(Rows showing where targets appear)
+===+

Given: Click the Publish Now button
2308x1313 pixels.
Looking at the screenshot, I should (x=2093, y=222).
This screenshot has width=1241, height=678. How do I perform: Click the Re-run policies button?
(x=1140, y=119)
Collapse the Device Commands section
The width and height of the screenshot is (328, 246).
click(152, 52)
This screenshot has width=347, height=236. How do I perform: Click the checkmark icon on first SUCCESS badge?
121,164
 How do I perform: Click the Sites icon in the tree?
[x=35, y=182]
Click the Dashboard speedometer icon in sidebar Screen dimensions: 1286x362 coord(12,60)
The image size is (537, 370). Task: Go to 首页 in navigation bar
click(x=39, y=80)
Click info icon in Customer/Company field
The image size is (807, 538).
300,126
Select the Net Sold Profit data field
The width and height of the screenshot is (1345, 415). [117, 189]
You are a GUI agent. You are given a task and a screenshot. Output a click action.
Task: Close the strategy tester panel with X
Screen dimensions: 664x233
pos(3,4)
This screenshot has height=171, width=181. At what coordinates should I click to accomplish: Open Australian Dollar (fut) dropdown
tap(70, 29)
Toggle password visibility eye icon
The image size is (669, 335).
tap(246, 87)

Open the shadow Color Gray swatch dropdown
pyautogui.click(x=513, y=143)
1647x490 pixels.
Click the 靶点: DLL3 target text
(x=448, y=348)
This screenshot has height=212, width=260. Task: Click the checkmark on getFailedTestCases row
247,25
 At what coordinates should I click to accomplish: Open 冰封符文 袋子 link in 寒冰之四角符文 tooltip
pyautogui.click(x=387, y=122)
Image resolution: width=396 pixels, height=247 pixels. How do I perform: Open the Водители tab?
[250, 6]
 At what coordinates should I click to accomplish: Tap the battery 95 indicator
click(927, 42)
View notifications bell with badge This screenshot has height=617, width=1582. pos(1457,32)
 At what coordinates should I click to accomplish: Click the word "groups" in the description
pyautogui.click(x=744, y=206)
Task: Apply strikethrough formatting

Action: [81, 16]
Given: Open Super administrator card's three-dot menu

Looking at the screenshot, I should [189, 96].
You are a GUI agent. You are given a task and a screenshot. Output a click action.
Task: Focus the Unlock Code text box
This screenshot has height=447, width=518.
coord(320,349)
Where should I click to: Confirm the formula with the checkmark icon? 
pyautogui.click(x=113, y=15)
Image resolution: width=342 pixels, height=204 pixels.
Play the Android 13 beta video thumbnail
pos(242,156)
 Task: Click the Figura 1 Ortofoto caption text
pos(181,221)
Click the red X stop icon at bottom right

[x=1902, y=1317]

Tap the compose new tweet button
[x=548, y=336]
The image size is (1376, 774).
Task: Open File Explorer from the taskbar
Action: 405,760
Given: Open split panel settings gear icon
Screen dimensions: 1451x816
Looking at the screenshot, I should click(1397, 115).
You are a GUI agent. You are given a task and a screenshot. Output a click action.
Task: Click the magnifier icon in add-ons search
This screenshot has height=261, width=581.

+===+

Copy the lines above verbatim, covering every record.

Given: Click the Publish Now button
2308x1313 pixels.
Looking at the screenshot, I should (x=2093, y=222).
This screenshot has width=1241, height=678. How do I perform: Click the Re-run policies button?
(x=1140, y=119)
Collapse the Device Commands section
The width and height of the screenshot is (328, 246).
click(152, 52)
This screenshot has width=347, height=236. How do I perform: Click the checkmark icon on first SUCCESS badge?
121,164
 How do I perform: Click the Sites icon in the tree?
[x=35, y=182]
Click the Dashboard speedometer icon in sidebar Screen dimensions: 1286x362 coord(12,60)
The image size is (537, 370). Task: Go to 首页 in navigation bar
click(x=39, y=80)
Click info icon in Customer/Company field
The image size is (807, 538).
300,126
Select the Net Sold Profit data field
The width and height of the screenshot is (1345, 415). [117, 189]
You are a GUI agent. You are given a task and a screenshot. Output a click action.
Task: Close the strategy tester panel with X
Screen dimensions: 664x233
pos(3,4)
This screenshot has height=171, width=181. At what coordinates should I click to accomplish: Open Australian Dollar (fut) dropdown
tap(70, 29)
Toggle password visibility eye icon
The image size is (669, 335).
tap(246, 87)

Open the shadow Color Gray swatch dropdown
pyautogui.click(x=513, y=143)
1647x490 pixels.
Click the 靶点: DLL3 target text
(x=448, y=348)
This screenshot has height=212, width=260. Task: Click the checkmark on getFailedTestCases row
247,25
 At what coordinates should I click to accomplish: Open 冰封符文 袋子 link in 寒冰之四角符文 tooltip
pyautogui.click(x=387, y=122)
Image resolution: width=396 pixels, height=247 pixels. How do I perform: Open the Водители tab?
[250, 6]
 At what coordinates should I click to accomplish: Tap the battery 95 indicator
click(927, 42)
View notifications bell with badge This screenshot has height=617, width=1582. pos(1457,32)
 At what coordinates should I click to accomplish: Click the word "groups" in the description
pyautogui.click(x=744, y=206)
Task: Apply strikethrough formatting

Action: [81, 16]
Given: Open Super administrator card's three-dot menu

Looking at the screenshot, I should [189, 96].
You are a GUI agent. You are given a task and a screenshot. Output a click action.
Task: Focus the Unlock Code text box
This screenshot has height=447, width=518.
coord(320,349)
Where should I click to: Confirm the formula with the checkmark icon? 
pyautogui.click(x=113, y=15)
Image resolution: width=342 pixels, height=204 pixels.
Play the Android 13 beta video thumbnail
pos(242,156)
 Task: Click the Figura 1 Ortofoto caption text
pos(181,221)
Click the red X stop icon at bottom right

[x=1902, y=1317]

Tap the compose new tweet button
[x=548, y=336]
The image size is (1376, 774).
Task: Open File Explorer from the taskbar
Action: 405,760
Given: Open split panel settings gear icon
Screen dimensions: 1451x816
Looking at the screenshot, I should click(1397, 115).
You are a GUI agent. You are given a task and a screenshot. Output a click action.
Task: Click the magnifier icon in add-ons search
This screenshot has height=261, width=581.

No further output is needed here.